Laguna
Grief can be foreboding like a lagoon; it can simultaneously and contrapuntally be a site for a baptismal-like transformation. Laguna understands this.

The most prolific filmmaker in the Baltics has returned. Šarūnas Bartas, the director behind The House and Peace to Us in Our Dreams, has been on a break since 2019. Bartas has stayed busy since 1990, even if he is known to occasionally go on streaks of four or five years without adding to his world-class filmography. This break is more understandable than most, though. In 2021, his daughter, Ina Marija Bartaitė, was tragically killed by a drunk driver while riding her bicycle. She was only in her 20s. Ina Marija followed in the footsteps of both Bartas and her mother, Russian actress Yekaterina Golubeva, and was a filmmaker herself. Bartas has two new films this year, Back to the Family and Laguna, and they both carry his reflective sensibilities forward as they philosophically meditate around family trauma and grief. Laguna documents the director and his younger daughter on a deeply personal excavation of grief and a celebration of life in the face of Ina Marija’s loss while retracing the steps of the departed in Mexico.
Ina Marija moved to Mexico’s Ventanilla Lagoon to act in a film and found solace in the Pacific Mexican coastline. Her home away from her Lithuanian home was special to her, and this memory recovery journey is the reason for Šarūnas’ (sometimes transliterated as Sharunas) latest. Some of the most tender scenes anywhere in film this year are Šarūnas and his younger daughter, Una Marija, remembering Ina Marija around small campfires in a remote Mexican forest.
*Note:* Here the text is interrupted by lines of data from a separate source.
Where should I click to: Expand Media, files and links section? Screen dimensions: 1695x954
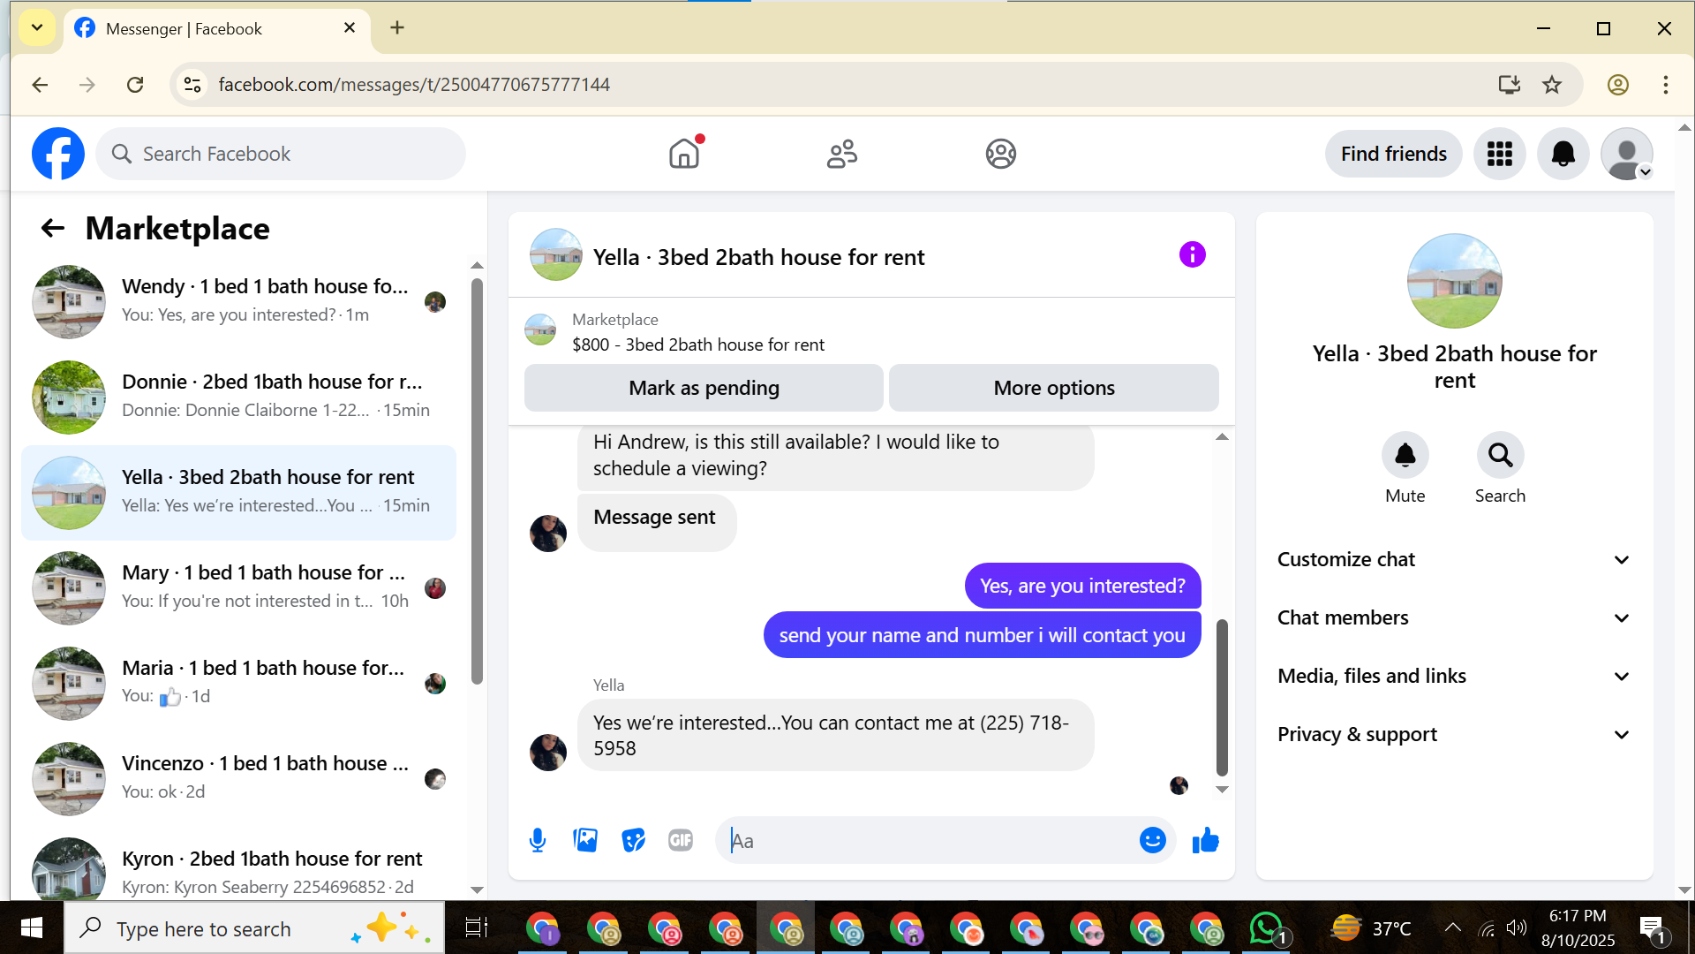(x=1453, y=676)
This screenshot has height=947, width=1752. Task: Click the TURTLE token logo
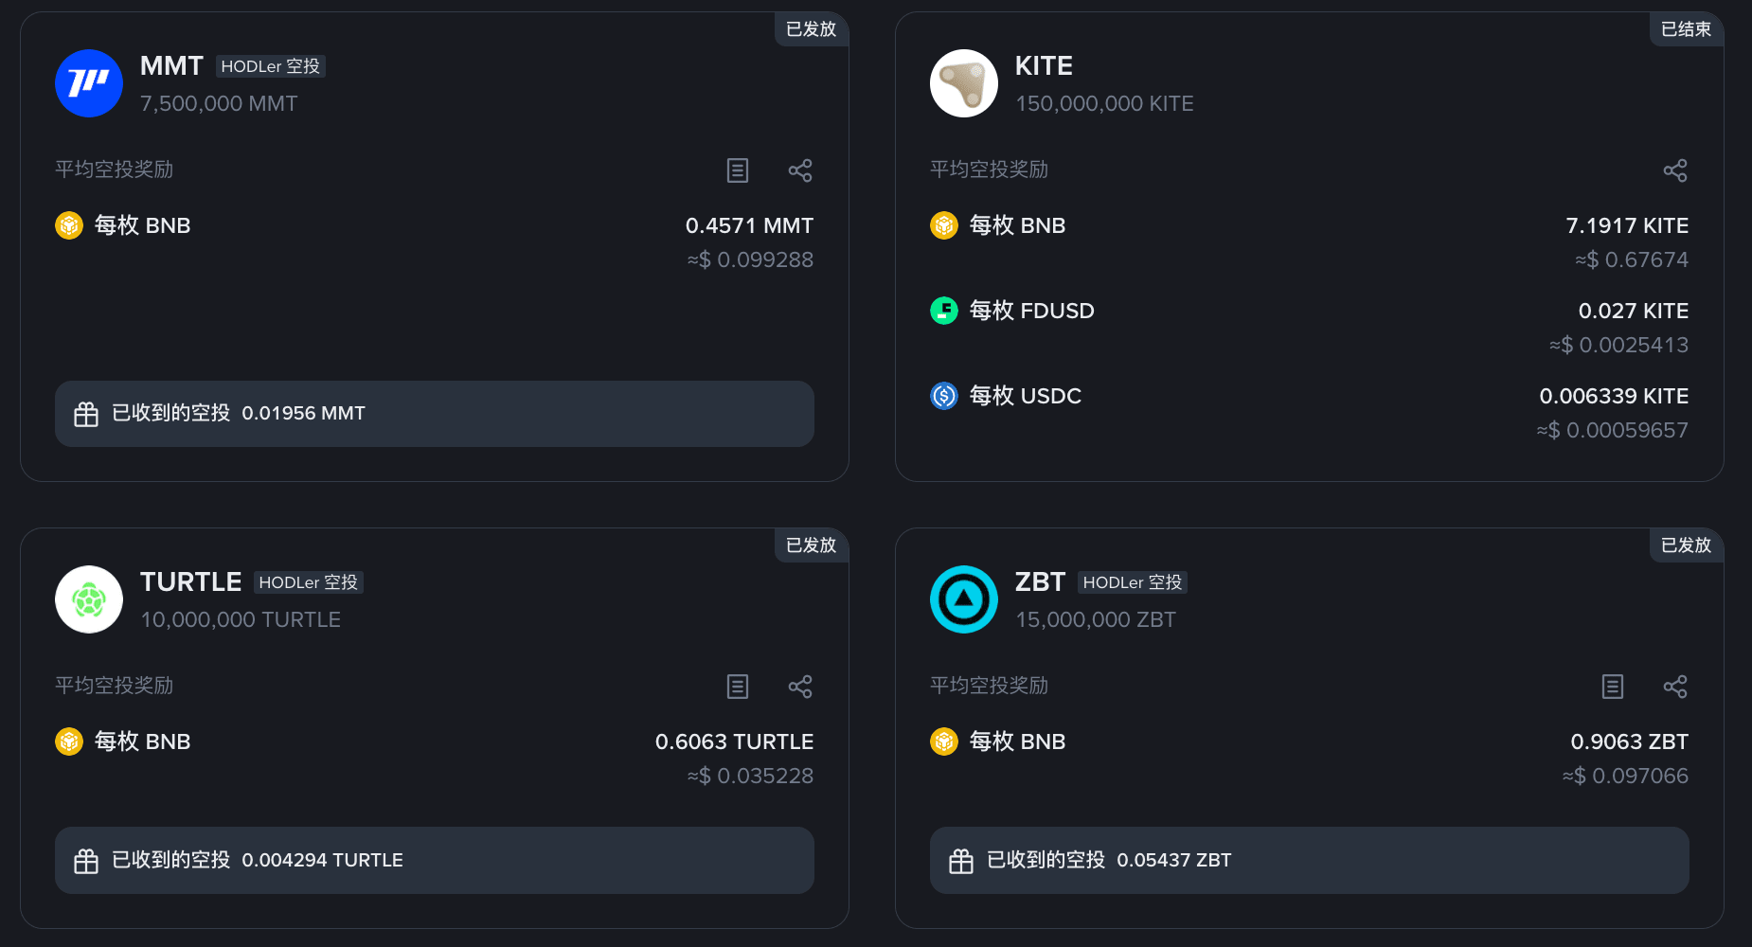pos(89,599)
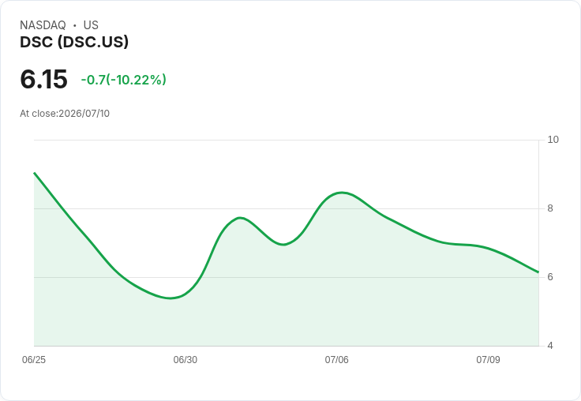Click the -0.7(-10.22%) change value
This screenshot has height=401, width=581.
click(123, 80)
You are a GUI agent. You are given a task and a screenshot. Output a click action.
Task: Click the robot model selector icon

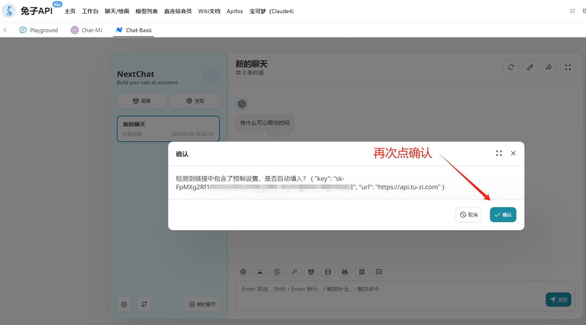[344, 272]
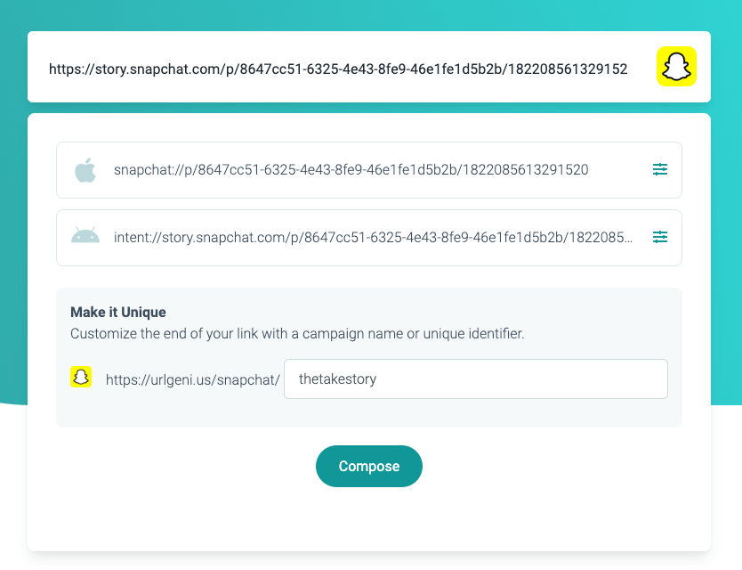Click the Apple logo icon
Screen dimensions: 742x570
[85, 170]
These discussions are simple but almost philosophical, covering topics such as life after death, grief and life celebrations, and moving on. Laguna is a heartbreaking film — for viewers going in ignorant of the context, it will be doubly so once they realize it’s a documentary — but it’s also life-giving. To hear the crying father-director explain to his younger and grieving daughter that “it would’ve been worse if we never had her” is an emotion so unadulterated and touching it would be impossible to script. Even a world-class director can’t manufacture the kind of core memories that these may end up being for Una Marija.